Столь яростно «якающая» поэтика была свойственна лишь одному церковному автору: протопопу Аввакуму. Но болезненный аввакумовский персонализм преисполнен мужества и бесстрашия; Аввакум потому позволял себе неустанно «якать», что должен был принимать на себя личную ответственность перед Богом за сохранение веры истинной, обычая отческого.
Совсем не то у отца Фотия. Его сочинения, речи, письма, даже поведенческие жесты дышат совсем иными чувствами.
Это неосознанный ужас духовного одиночества — ибо при всей своей «средневековости» отец Фотий тоже не имел церковного наставника, действовал на свой страх и риск, сам от себя, сам из себя, сам за себя.
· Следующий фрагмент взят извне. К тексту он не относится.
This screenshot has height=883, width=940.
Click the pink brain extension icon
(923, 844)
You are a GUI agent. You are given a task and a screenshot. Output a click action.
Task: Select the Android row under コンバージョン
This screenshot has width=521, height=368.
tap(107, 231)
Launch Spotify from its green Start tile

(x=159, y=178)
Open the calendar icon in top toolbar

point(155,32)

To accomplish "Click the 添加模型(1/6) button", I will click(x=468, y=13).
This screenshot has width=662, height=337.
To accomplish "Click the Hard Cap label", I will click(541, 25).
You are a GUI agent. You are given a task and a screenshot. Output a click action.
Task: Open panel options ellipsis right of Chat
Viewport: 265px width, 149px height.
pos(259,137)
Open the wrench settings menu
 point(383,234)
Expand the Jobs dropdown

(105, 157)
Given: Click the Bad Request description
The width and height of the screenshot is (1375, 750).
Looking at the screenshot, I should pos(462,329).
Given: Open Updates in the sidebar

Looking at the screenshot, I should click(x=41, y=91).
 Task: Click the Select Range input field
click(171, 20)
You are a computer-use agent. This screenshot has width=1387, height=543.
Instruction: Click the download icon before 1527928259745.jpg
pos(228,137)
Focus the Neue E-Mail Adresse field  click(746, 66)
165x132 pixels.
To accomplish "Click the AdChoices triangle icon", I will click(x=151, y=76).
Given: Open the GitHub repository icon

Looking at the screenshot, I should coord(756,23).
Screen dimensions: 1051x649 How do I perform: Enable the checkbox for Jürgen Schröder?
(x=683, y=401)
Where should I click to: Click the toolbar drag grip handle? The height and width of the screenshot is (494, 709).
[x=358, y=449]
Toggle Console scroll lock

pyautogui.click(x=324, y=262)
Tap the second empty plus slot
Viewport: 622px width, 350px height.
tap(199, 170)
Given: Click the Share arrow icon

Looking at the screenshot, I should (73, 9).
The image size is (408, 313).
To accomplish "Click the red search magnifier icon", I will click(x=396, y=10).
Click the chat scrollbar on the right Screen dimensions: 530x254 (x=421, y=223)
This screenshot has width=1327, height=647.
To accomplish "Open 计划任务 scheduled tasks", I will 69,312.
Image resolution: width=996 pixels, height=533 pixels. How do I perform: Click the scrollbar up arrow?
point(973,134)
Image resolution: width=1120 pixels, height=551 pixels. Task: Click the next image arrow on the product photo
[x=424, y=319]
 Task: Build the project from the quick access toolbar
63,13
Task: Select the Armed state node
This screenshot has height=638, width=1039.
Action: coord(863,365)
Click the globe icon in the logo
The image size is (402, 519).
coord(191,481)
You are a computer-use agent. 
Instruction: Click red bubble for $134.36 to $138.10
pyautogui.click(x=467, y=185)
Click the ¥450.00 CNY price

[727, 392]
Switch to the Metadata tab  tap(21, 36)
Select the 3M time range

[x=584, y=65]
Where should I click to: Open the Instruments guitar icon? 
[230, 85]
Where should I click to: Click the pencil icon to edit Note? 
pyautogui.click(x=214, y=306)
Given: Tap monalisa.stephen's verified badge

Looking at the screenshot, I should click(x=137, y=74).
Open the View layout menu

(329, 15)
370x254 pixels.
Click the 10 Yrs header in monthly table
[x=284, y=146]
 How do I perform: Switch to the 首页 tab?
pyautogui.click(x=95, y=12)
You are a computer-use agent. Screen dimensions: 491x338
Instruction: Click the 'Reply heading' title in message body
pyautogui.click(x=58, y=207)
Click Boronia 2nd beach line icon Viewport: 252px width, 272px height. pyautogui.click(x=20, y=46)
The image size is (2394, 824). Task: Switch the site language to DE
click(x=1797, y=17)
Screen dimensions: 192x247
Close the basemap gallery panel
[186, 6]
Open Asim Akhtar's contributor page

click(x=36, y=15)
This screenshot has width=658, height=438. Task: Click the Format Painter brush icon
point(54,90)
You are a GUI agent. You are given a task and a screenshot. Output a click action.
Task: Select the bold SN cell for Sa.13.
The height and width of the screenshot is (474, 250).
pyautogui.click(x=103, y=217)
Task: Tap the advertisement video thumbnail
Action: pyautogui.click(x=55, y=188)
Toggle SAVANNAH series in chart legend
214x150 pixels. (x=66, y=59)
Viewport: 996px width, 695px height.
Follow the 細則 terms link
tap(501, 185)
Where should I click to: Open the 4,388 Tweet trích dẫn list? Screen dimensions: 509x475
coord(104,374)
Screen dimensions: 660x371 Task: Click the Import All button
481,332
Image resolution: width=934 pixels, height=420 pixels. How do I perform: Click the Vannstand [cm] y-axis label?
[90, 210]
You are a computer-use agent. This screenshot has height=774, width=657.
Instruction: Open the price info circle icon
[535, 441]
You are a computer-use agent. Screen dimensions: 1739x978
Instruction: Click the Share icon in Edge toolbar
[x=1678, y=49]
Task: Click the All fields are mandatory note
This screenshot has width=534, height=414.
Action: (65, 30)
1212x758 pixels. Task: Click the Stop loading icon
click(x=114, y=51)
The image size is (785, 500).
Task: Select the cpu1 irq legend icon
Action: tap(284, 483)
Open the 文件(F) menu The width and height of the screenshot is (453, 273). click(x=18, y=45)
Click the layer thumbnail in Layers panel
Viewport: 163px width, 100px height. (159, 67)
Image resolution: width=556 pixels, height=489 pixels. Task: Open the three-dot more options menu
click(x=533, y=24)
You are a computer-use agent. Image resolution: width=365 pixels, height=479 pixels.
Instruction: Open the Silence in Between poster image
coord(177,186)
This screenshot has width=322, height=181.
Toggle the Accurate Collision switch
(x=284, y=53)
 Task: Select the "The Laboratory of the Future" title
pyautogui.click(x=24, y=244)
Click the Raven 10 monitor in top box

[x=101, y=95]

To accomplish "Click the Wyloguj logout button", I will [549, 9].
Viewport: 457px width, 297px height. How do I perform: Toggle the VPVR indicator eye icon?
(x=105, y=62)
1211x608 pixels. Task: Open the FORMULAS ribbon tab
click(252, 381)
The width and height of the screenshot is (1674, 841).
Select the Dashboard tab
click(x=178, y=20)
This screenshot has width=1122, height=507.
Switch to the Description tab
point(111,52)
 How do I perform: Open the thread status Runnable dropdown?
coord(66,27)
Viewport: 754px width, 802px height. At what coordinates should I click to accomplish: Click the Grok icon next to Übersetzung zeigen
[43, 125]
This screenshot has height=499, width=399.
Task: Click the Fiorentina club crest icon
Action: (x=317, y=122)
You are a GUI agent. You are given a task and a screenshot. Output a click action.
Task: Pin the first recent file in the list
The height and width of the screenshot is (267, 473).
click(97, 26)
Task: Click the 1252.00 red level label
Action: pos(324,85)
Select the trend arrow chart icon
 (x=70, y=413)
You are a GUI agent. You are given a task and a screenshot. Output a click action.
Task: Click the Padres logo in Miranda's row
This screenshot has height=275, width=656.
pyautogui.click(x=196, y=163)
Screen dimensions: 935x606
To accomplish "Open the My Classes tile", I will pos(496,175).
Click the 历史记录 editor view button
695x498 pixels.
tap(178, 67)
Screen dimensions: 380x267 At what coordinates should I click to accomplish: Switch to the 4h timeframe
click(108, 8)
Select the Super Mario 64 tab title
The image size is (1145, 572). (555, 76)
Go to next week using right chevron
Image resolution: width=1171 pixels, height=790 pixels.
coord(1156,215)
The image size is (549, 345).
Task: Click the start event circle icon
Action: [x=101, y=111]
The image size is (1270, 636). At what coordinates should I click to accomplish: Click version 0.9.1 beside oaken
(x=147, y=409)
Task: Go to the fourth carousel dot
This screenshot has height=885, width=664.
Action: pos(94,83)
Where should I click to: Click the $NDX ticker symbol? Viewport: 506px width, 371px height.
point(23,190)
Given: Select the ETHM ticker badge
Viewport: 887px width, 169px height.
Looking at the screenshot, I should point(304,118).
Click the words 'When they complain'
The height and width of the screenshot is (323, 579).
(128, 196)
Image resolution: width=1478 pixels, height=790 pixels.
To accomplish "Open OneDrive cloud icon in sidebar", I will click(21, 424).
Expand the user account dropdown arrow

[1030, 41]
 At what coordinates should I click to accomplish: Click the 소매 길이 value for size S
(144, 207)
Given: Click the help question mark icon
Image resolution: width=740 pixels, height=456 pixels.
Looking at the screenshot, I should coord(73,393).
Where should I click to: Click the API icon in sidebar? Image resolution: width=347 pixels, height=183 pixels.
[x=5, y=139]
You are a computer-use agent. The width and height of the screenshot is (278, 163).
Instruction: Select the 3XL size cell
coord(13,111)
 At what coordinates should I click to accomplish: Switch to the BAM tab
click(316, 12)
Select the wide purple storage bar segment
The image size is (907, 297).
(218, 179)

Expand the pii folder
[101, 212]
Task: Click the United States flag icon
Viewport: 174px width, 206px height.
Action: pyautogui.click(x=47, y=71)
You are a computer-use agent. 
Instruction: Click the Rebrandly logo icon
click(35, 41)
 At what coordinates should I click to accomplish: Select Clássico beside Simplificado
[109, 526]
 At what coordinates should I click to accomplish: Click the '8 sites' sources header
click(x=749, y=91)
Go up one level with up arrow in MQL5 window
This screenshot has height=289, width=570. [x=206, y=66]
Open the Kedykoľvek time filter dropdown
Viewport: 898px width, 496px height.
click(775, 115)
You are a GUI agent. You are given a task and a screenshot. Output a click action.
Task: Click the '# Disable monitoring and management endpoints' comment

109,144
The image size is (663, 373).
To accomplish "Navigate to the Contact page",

Его никто не благословлял на подвиг политического юродства. Некому было исповедать бесчисленные видения, фейерверком вращавшиеся перед воспаленными мысленными очами отца архимандрита. Не у кого было научиться аскетической дисциплине. А ведь являлись ему не только ангелы и архангелы; его не только слепило «начертание славы Трисвятого Бога»; дело не ограничивалось даже «явлением на облаках светлых, небесных Сына Человеческого, подобием аки человек»; но Фотию случалось видеть и Того, на Кого человеку «невозможно взирати»: «Бога Вседержителя, облеченного в Солнце и сидящего на престоле славы Своея». [267] Будь Фотий хранителем допетровских начал русской религиозной жизни, он усомнился бы в истинности лицезримого; но был он тем, кем был — самопоставленным старцем расцерковленной эпохи. И его — при всей подчеркнутой нелицеприятности и воодушевленном отказе от человекоугодничества — сжигало [268] желание душевной любви, отклика и понимания окружающих.
267
Остается надеяться, что записывавший за Фотием его «Автобиографию» о. В. Орнатский что-то перепутал.
268
Вопреки Пушкину, отнюдь не эротическим огнем, но хуже, гораздо хуже, чем эротическим!
Будущий священник и автор вполне неприязненной «Истории католичества в России», а в описываемые времена обычный семинарист Михаил Морошкин посещал сурового архимандрита в Александро-Невской лавре. Тот нещадно наставлял юношу, но однажды не выдержал и порывисто (а Фотий все совершал скоропостижно, в припадке священного возбуждения) воскликнул: «Ты еще полюбишь меня!» То был поистине крик души; нечто подобное, вновь как бы помимо речевой воли Фотия, постоянно срывалось у него с языка.
И наконец, главное. Бесстрашный в поступках, отец Фотий пребывал в состоянии какого-то восторженного, почти вдохновенного страха души. Перед жизнью, перед историей. И щедро делился этим страхом с окружающими: «Да будут помнить, что идет последний день суда Господня»… [269] И как было не страшиться, если России отовсюду угрожали тайные силы — паукообразные масоны, мстительные иезуиты, протестантские проповедники, методично губящие Россию методисты, только что не квакающие квакеры, гебраисты-сионолюбы, чересчур начитанные православные иерархи. Они плотным кольцом окружили трон, внушили царю соблазнительную мысль о возможности всехристианского единства, усыпили его православную совесть. (Здесь Фотий был отчасти прав: русский царь оказывал иностранным миссионерам такие знаки внимания — и моральные, и вполне материальные, — о каких русское священство и мечтать не смело.)
269
Цит. по: Карнович Е. П. Архимандрит Фотий, настоятель Юрьева монастыря. 1798–1838 // Русская Старина. 1875. № 7, 8. С. 310.